Stavanger, August 28 - Neftegaz.RU. Equinor and the Johan Sverdrup partnership of Lundin Norway, Petoro, Aker BP and Total, are submitting the development plan for the second phase of the project to the Norwegian Ministry of Petroleum and Energy.
With an increased resource estimate and lower investment costs, the full field development of Johan Sverdrup will contribute to even greater value creation. At the same time, the ripple effects from the project will be larger than previously estimated. Low CO2 emissions make Johan Sverdrup one of the world’s most carbon-efficient fields.
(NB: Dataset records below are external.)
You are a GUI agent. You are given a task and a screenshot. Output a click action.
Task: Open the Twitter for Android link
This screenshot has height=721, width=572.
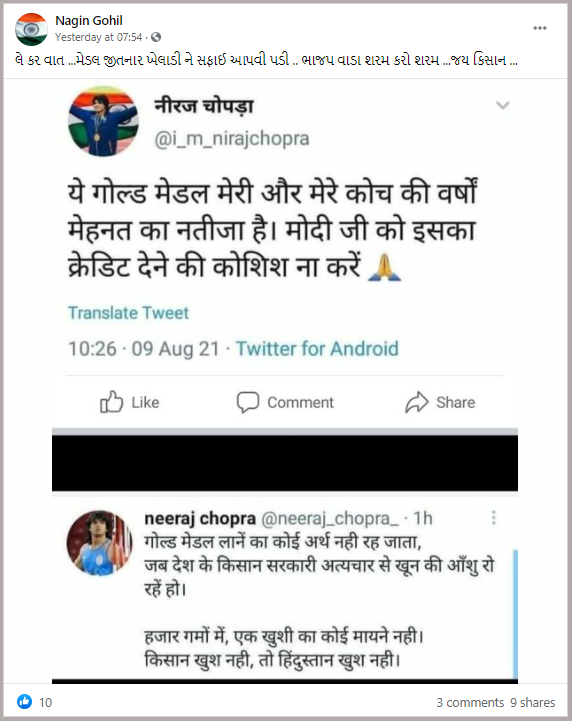(x=317, y=349)
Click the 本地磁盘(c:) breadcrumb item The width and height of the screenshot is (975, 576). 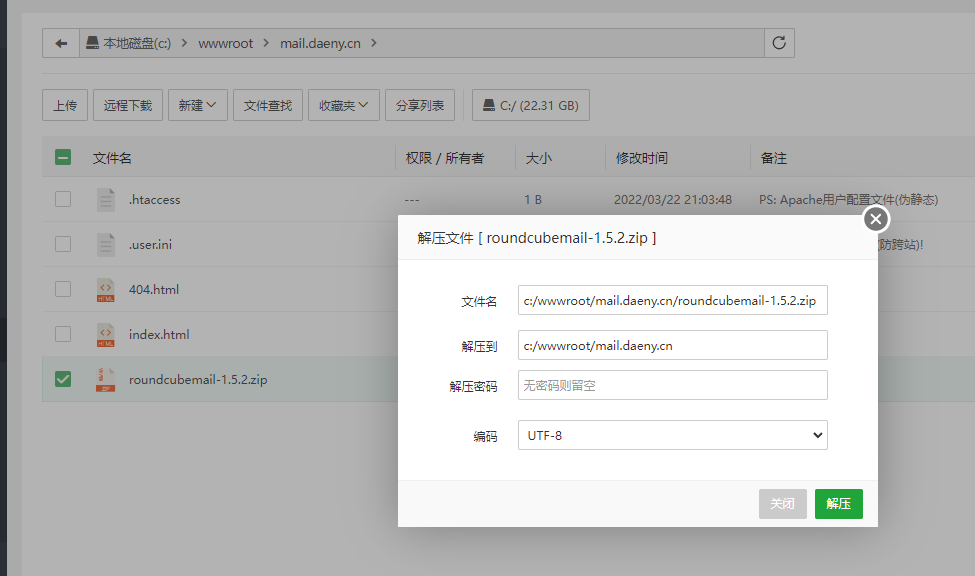click(129, 43)

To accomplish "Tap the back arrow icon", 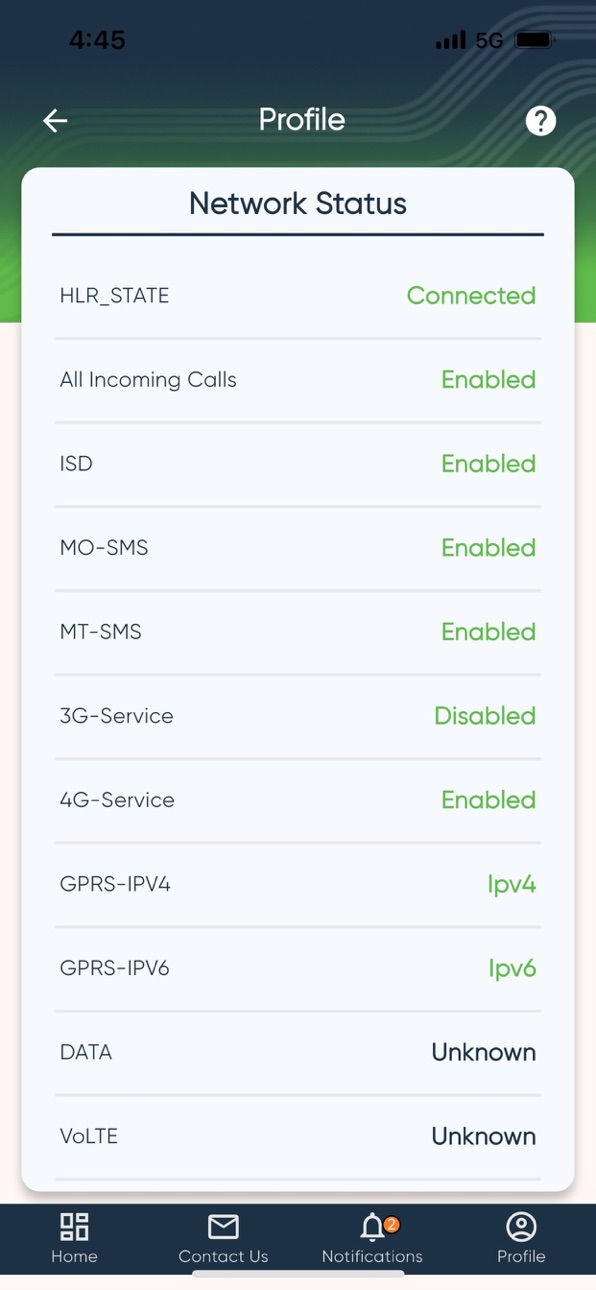I will 55,121.
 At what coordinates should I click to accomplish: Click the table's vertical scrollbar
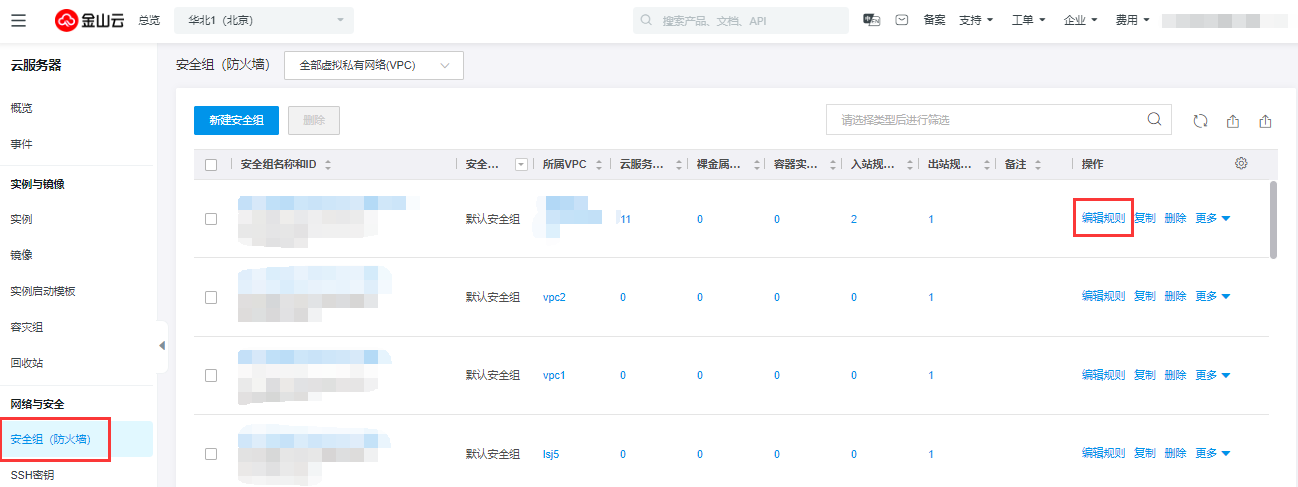[x=1273, y=220]
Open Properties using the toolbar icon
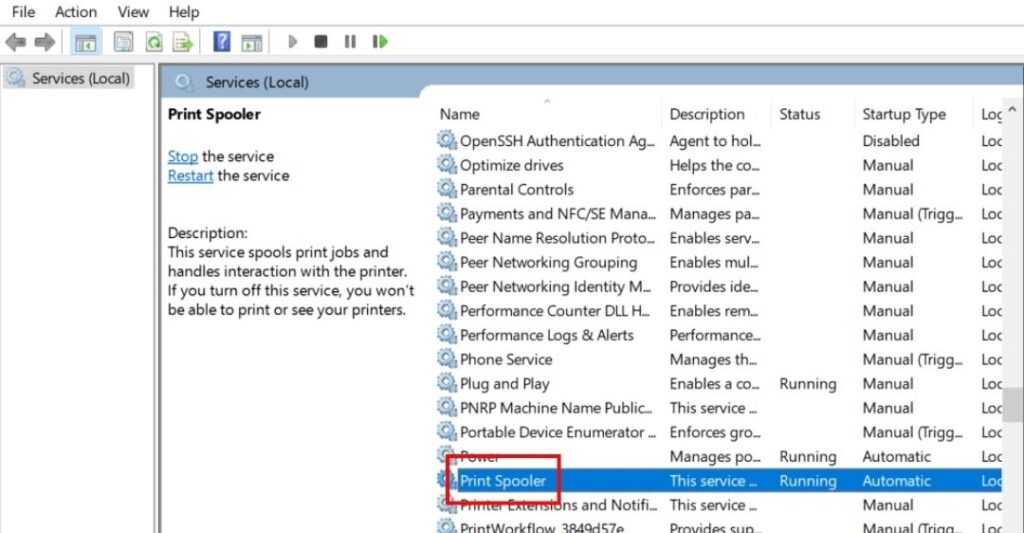 (x=123, y=42)
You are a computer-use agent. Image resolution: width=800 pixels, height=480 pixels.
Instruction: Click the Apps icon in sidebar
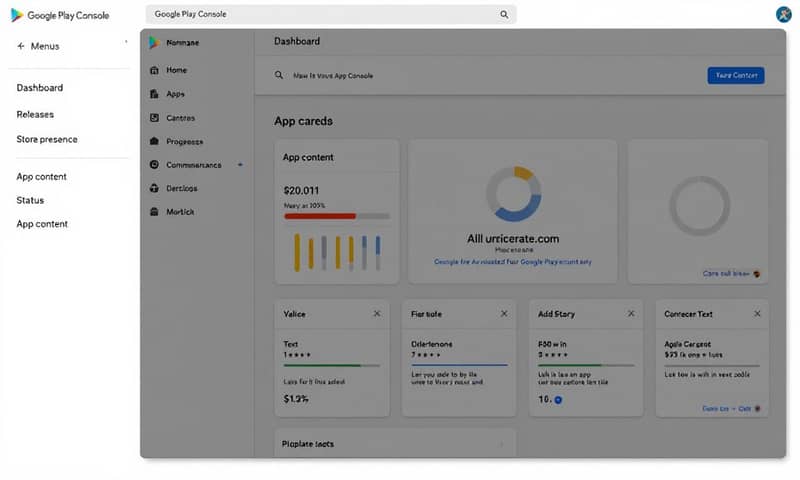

«The Johan Sverdrup field is the largest field development on the Norwegian shelf since the 1980s. At plateau, the field will produce up to 660,000 barrels per day, with a break-even price of less than $20 per barrel and very low CO2 emissions of 0,67 kg per barrel. Johan Sverdrup is on track to deliver vast volumes of energy with high profitability and low emissions for many decades to come,» says Eldar Sætre, Equinor CEO.
«Today we are announcing an increased resource estimate and we are reducing the total estimated investment for both Phase 1 and Phase 2 of the development by an additional NOK 6 billion since February of this year. Since the PDO for the 1st phase in 2015, we have reduced the total estimated investment for Johan Sverdrup full field development by more than NOK 80 billion. The project will yield even greater value creation and larger spin-off effects than previously estimated,» says Sætre.
Production start-up for the Phase 2 development is planned for Q4 2022.